Ingredients (serves 12).
- 1/2 c almond flour
- 3 T turbinado suger
- 1/4 c cocoa powder
- 1 t baking soda
- Pinch of salt
- 1 egg
- 1/3 c unsweetened applesauce
- 1/3 c tahini
- 1 t vanilla
- 1/3 c dark chocolate chips
- Sesame seeds to top (optional)
- Preheat oven to 350° F and grease 8 x 8 baking pan.
- In a medium bowl, combine flour through salt and set aside.
- In a blender, combine egg through vanilla and mix well until smooth batter forms. Pour over dry ingredients and mix well.
- Fold in 1/3 c chocolate chips. Transfer batter to greased baking pan and top with extra chocolate chips and sprinkle with sesame seeds.
- Bake for 12-15 min or until brownies are firm and toothpick comes out clean. Cool before cutting.
- Slice and enjoy!
Adapted from The Toasted Pine Nut‘s “Gluten Free Tahini Brownies.”

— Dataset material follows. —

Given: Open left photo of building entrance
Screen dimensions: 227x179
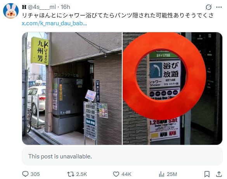Looking at the screenshot, I should click(x=72, y=89).
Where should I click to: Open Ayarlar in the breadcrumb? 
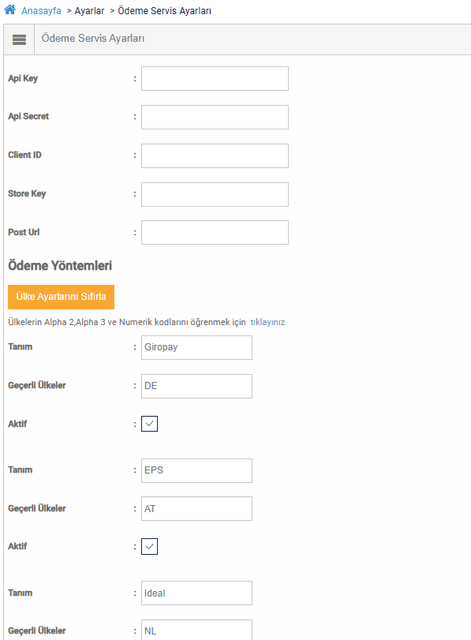[89, 11]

Nutrition for 1 of 12 brownies.
71 calories • 2.8. g fat (34%) • 10.6 g carbs (56%) • 1.8 g protein (10%) • 13.3 g fiber • 6.6 g sugar
* These are estimates based off specific products I used and how I entered ingredients in a fitness tracker. This is completely subjective and used to give a rough nutritional estimate.